Western Australia (abbreviated as WA) is a state occupying the entire western third of Australia. It is bounded by the Indian Ocean to the north and west, and the Southern Ocean to the south, the Northern Territory to the north-east, and South Australia to the south-east. Western Australia is Australia's largest state, with a total land area of 2,529,875 square kilometres (976,790 sq mi), and the second-largest country subdivision in the world, surpassed only by Russia's Sakha Republic. The state has about 2.6 million inhabitants – around 11 percent of the national total – of whom the vast majority (92 per cent) live in the south-west corner, 79 per cent of the population living in the Perth area, leaving the remainder of the state sparsely populated.
The first European visitor to Western Australia was the Dutch explorer Dirk Hartog, who visited the Western Australian coast in 1616. The first European settlement of Western Australia occurred following the landing by Major Edmund Lockyer on 26 December 1826 of an expedition on behalf of the New South Wales colonial government. He established a convict-supported military garrison at King George III Sound, at present-day Albany, and on 21 January 1827 formally took possession of the western third of the continent for the British Crown. This was followed by the establishment of the Swan River Colony in 1829, including the site of the present-day capital, Perth.
York was the first inland settlement in Western Australia. Situated 97 km east of Perth, it was settled on 16 September 1831.
Western Australia achieved responsible government in 1890 and federated with the other British colonies in Australia in 1901. Today, its economy mainly relies on mining, oil and gas, services and construction. The state produces 46 per cent of Australia's exports. Western Australia is the second-largest iron ore producer in the world.
The first inhabitants of Australia arrived from the north about 40,000 to 60,000 years ago. Over thousands of years they eventually spread across the whole landmass. These Indigenous Australians were long established throughout Western Australia by the time European explorers began to arrive in the early 17th century.

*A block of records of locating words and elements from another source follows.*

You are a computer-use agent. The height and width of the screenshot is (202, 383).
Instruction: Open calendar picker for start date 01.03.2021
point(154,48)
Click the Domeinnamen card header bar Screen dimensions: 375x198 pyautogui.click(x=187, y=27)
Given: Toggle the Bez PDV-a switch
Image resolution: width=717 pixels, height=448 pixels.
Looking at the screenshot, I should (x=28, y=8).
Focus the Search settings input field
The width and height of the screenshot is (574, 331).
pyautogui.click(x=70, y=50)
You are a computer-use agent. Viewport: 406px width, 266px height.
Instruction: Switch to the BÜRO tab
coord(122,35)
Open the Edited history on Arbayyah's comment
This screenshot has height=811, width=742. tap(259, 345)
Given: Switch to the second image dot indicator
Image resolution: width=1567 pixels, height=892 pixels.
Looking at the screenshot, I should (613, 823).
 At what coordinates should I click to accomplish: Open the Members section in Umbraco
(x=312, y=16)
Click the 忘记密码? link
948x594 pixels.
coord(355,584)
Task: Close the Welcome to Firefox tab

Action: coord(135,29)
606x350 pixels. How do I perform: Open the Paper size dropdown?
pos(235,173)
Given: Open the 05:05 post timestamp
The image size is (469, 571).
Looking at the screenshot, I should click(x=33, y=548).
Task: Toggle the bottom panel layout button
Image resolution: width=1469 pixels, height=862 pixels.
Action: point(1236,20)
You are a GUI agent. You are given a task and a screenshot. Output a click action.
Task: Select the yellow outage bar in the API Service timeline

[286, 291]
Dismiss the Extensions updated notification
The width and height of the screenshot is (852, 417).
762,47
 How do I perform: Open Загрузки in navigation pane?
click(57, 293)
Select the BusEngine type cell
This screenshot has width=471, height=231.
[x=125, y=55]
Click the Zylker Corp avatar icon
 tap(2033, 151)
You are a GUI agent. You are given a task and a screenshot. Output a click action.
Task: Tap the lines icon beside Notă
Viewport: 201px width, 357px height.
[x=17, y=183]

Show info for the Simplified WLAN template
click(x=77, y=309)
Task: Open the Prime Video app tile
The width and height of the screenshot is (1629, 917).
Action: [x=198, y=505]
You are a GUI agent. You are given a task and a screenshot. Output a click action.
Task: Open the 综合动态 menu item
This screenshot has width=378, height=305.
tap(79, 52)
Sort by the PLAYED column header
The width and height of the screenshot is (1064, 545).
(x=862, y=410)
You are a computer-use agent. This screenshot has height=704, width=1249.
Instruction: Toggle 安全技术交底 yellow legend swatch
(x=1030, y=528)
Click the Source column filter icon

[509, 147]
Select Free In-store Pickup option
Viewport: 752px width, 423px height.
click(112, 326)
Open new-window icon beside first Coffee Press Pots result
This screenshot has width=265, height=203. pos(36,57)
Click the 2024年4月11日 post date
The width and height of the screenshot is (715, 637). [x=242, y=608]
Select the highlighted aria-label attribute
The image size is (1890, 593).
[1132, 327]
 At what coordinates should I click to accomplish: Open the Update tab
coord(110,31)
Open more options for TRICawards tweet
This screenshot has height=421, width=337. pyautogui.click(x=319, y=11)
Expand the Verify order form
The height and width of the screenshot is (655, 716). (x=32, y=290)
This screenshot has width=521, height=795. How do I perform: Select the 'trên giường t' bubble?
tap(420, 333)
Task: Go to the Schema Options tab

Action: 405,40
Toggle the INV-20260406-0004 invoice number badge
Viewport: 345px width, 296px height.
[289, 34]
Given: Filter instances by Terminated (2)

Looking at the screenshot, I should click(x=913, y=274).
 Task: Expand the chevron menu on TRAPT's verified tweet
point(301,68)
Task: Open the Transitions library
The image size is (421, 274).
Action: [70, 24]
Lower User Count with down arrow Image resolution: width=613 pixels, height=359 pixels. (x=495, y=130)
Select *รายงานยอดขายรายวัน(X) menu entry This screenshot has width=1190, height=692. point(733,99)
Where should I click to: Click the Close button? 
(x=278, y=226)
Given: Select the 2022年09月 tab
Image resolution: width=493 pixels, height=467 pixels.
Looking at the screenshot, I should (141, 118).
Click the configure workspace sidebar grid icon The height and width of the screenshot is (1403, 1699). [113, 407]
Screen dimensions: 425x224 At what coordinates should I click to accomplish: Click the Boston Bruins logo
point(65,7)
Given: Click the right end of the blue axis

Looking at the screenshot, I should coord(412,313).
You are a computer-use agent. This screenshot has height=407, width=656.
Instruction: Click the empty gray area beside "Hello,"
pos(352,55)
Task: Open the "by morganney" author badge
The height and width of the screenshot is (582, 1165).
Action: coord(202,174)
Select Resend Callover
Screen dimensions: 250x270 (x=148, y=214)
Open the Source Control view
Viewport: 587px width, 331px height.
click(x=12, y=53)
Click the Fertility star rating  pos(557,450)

The first European to visit Western Australia was a Dutch explorer, Dirk Hartog, who on 25 October 1616 landed at what is now known as Cape Inscription, Dirk Hartog Island. For the rest of the 17th century, other Dutch and British navigators encountered the coast, usually unintentionally, as demonstrated by the many shipwrecks along the coast of ships that deviated from the Brouwer Route (because of poor navigation and storms). Two hundred years passed before Europeans believed that the great southern continent actually existed. By the late 18th century, British and French sailors had begun to explore the Western Australian coast.
The origins of the present state began with the establishment by Lockyer of a convict-supported settlement from New South Wales at King George III Sound. The settlement was formally annexed on 21 January 1827 by Lockyer when he commanded the Union Jack be raised and a feu de joie fired by the troops. The settlement was founded in response to British concerns about the possibility of a French colony being established on the coast of Western Australia. On 7 March 1831 it was transferred to the control of the Swan River Colony, and named Albany in 1832.
In 1829 the Swan River Colony was established on the Swan River by Captain James Stirling. By 1832, the British settler population of the colony had reached around 1,500, and the official name of the colony was changed to Western Australia. The two separate townsites of the colony developed slowly into the port city of Fremantle and the state's capital, Perth. York was the first inland settlement in Western Australia, situated 97 km east of Perth and settled on 16 September 1831. York was the staging point for early explorers who discovered the rich gold reserves of Kalgoorlie.
Population growth was very slow until significant discoveries of gold were made in the 1890s around Kalgoorlie.
In 1887, a new constitution was drafted, providing for the right of self-governance of European Australians and in 1890, the act granting self-government to the colony was passed by the British Parliament. John Forrest became the first Premier of Western Australia.